*** The input ***

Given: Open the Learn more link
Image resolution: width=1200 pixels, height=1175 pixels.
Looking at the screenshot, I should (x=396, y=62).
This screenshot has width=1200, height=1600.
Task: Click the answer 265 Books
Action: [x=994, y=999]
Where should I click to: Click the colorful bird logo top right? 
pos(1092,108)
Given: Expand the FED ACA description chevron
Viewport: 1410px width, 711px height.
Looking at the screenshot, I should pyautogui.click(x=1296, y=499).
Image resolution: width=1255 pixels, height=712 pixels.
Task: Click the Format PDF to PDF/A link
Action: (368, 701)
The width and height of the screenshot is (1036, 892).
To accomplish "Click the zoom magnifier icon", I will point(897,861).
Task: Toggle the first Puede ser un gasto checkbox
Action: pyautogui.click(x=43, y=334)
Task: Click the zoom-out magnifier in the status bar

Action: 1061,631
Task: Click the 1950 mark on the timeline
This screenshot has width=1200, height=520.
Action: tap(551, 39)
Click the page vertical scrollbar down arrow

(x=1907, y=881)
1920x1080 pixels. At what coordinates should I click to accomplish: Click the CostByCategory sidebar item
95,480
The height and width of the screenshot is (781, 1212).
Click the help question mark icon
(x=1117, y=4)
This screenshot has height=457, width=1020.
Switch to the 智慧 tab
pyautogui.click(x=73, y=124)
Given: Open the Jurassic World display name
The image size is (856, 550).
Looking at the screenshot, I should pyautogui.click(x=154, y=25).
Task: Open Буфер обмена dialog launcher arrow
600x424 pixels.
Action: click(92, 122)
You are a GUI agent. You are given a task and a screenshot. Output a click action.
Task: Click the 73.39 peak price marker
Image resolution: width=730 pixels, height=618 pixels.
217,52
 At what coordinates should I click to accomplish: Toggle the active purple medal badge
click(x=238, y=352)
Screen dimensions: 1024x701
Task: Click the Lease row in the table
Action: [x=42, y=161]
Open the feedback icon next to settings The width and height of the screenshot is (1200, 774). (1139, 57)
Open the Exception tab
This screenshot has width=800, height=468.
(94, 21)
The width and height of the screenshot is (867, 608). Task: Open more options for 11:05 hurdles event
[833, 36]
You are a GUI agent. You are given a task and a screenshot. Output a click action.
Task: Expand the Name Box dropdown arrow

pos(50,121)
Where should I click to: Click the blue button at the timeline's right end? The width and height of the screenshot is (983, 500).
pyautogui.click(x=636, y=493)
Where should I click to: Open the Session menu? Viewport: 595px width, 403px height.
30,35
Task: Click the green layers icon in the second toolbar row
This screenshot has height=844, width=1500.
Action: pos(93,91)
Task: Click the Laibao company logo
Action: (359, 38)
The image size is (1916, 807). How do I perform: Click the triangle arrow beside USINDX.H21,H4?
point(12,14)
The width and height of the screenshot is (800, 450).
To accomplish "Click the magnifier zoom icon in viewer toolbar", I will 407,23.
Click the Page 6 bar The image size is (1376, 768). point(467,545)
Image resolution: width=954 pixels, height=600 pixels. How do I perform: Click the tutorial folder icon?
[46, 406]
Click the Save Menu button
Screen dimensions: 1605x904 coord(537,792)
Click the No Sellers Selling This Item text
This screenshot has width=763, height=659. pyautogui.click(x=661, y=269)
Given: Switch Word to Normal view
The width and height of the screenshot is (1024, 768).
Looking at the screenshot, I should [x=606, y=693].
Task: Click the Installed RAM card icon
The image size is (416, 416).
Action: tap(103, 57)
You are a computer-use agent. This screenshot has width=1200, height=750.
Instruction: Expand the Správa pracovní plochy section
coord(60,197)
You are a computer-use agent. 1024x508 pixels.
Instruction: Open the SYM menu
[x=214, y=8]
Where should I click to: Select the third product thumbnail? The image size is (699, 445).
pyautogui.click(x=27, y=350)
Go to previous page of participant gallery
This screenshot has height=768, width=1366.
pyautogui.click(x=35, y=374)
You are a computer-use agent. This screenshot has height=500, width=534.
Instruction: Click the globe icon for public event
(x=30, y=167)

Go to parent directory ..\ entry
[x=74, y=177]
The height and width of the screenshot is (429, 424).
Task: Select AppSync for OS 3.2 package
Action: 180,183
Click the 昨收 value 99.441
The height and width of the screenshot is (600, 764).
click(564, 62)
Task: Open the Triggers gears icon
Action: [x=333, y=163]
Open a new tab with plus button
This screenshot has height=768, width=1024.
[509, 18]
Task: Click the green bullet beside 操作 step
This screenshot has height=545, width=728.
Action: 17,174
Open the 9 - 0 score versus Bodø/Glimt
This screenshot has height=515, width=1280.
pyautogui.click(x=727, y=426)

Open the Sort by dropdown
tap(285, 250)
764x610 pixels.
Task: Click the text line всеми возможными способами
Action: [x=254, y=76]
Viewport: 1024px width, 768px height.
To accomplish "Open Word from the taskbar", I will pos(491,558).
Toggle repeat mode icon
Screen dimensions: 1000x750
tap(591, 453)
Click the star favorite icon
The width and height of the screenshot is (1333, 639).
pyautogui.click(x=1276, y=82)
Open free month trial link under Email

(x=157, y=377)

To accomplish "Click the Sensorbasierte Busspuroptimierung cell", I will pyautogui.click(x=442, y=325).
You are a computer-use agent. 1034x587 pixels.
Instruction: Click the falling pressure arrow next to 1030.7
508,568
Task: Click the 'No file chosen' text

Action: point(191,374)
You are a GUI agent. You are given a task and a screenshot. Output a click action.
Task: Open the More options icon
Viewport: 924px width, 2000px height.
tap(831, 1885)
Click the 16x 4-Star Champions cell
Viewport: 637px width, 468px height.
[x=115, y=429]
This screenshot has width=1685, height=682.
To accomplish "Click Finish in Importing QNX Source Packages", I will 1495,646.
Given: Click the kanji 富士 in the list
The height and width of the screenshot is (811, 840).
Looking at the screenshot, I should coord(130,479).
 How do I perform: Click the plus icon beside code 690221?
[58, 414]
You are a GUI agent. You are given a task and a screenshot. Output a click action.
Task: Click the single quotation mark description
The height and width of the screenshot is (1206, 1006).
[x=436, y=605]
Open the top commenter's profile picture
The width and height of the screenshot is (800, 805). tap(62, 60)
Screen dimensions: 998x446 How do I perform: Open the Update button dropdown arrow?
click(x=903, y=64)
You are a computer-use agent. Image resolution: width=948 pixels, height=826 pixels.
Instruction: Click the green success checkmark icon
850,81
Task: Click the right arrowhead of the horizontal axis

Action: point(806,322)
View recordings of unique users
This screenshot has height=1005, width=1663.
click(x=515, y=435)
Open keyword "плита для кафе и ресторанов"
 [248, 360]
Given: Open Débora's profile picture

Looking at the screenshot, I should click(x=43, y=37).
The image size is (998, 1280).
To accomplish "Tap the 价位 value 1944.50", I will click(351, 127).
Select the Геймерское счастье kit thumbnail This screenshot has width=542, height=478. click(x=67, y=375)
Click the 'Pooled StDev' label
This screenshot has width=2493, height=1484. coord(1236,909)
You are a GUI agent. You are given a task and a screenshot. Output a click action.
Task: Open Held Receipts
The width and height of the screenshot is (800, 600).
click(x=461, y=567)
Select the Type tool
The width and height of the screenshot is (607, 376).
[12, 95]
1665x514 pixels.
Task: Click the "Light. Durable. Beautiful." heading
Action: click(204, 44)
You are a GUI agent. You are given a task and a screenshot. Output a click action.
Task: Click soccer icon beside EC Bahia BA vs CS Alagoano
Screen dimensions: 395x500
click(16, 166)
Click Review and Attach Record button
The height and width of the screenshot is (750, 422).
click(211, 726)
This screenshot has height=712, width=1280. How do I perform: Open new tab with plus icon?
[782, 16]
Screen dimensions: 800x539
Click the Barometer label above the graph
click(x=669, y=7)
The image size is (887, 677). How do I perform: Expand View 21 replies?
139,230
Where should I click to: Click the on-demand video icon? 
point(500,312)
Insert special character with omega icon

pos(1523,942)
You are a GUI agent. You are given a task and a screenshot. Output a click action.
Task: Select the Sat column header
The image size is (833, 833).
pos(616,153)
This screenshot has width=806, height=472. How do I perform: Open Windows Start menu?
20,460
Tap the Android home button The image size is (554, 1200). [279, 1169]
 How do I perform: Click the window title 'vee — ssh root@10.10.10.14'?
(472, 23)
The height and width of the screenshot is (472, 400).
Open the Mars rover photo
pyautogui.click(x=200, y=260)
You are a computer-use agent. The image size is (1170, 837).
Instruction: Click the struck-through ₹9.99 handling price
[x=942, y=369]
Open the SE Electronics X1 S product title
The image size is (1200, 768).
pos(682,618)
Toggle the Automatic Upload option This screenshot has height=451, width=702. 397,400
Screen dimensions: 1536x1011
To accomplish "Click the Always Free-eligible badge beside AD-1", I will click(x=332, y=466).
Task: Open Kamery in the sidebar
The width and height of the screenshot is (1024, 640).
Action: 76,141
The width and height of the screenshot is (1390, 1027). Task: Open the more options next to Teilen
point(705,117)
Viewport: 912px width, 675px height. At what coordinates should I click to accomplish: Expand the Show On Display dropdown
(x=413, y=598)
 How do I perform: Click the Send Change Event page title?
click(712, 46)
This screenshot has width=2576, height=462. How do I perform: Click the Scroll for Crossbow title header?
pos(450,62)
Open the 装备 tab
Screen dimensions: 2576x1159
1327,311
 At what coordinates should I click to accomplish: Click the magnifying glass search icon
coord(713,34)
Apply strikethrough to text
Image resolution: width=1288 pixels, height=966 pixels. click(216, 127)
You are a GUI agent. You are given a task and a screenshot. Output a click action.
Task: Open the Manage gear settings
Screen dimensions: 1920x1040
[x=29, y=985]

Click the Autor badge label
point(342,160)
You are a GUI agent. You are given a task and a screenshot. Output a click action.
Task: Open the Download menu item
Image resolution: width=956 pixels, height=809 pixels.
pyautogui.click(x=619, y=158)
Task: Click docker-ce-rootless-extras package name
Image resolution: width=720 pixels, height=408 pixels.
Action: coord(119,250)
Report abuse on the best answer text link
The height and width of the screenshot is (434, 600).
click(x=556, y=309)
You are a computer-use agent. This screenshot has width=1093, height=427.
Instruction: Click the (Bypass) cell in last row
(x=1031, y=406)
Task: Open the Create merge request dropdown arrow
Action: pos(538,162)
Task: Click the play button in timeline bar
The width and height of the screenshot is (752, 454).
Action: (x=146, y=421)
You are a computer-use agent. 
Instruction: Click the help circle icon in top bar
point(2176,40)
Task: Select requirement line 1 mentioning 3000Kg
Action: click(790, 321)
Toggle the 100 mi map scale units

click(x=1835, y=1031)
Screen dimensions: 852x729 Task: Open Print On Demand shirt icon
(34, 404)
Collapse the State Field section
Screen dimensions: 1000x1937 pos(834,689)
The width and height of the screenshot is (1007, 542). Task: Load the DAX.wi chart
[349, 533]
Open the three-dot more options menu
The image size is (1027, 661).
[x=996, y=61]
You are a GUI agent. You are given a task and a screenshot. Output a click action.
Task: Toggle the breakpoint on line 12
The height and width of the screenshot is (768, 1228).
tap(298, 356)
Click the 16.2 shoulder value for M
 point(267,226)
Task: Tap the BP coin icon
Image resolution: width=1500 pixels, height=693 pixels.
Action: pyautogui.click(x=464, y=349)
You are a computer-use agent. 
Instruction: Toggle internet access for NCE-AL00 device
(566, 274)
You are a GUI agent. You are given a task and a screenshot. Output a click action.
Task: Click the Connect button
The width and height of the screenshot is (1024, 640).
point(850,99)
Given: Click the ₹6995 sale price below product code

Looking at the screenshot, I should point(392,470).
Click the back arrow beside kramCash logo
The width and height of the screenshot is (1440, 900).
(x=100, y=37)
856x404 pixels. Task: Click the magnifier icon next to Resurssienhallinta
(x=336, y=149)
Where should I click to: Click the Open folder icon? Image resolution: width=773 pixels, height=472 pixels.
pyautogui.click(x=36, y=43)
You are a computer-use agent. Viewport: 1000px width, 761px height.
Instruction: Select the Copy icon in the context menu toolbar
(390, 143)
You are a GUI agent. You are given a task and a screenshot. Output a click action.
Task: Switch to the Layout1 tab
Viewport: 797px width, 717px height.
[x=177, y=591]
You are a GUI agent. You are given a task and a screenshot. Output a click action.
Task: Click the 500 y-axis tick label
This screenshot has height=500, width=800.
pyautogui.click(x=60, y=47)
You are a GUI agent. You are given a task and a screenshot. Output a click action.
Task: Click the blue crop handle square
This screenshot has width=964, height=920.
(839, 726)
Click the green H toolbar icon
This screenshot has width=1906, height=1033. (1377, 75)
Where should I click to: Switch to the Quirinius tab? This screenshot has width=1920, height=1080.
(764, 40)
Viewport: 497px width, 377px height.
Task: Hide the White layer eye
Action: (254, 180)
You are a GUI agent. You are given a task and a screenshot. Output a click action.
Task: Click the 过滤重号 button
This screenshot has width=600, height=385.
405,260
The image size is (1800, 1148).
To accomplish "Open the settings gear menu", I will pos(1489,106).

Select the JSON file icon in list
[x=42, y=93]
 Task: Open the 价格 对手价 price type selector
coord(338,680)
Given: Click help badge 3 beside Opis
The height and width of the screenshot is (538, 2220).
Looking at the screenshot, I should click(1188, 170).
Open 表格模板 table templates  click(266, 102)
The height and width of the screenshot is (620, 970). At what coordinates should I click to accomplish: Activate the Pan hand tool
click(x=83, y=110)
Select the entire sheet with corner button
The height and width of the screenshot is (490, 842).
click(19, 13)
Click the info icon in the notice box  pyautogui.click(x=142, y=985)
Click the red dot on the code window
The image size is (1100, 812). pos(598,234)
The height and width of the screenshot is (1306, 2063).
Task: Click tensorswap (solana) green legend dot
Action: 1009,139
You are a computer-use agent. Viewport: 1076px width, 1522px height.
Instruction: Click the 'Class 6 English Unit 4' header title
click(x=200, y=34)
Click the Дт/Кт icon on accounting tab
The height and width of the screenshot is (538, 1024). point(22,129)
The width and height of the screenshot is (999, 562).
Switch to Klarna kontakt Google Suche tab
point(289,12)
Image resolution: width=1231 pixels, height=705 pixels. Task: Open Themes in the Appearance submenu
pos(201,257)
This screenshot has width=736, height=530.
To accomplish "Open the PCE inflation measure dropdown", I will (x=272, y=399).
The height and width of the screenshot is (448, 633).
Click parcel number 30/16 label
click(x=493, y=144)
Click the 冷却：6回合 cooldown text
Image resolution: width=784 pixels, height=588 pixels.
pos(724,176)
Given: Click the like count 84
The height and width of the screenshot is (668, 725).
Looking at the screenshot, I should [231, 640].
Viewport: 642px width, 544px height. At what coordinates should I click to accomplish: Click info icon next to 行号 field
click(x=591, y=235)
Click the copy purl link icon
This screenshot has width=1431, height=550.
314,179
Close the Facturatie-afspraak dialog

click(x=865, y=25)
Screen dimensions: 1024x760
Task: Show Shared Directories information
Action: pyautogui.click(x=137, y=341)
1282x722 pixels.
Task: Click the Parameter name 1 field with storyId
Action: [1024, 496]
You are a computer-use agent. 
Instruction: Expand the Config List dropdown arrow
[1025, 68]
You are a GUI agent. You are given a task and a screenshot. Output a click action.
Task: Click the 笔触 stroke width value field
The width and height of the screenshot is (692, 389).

*** End of The input ***

What you will do: Looking at the records above, return exactly the lines from the line with "Viewport: 912px width, 675px" to the line with "Task: Click docker-ce-rootless-extras", both ends included.

Solution below:
Viewport: 912px width, 675px height. At what coordinates should I click to accomplish: Expand the Show On Display dropdown
(x=413, y=598)
 How do I perform: Click the Send Change Event page title?
click(712, 46)
This screenshot has width=2576, height=462. How do I perform: Click the Scroll for Crossbow title header?
pos(450,62)
Open the 装备 tab
Screen dimensions: 2576x1159
1327,311
 At what coordinates should I click to accomplish: Click the magnifying glass search icon
coord(713,34)
Apply strikethrough to text
Image resolution: width=1288 pixels, height=966 pixels. click(216, 127)
You are a GUI agent. You are given a task and a screenshot. Output a click action.
Task: Open the Manage gear settings
Screen dimensions: 1920x1040
[x=29, y=985]

Click the Autor badge label
point(342,160)
You are a GUI agent. You are given a task and a screenshot. Output a click action.
Task: Open the Download menu item
Image resolution: width=956 pixels, height=809 pixels.
pyautogui.click(x=619, y=158)
Task: Click docker-ce-rootless-extras package name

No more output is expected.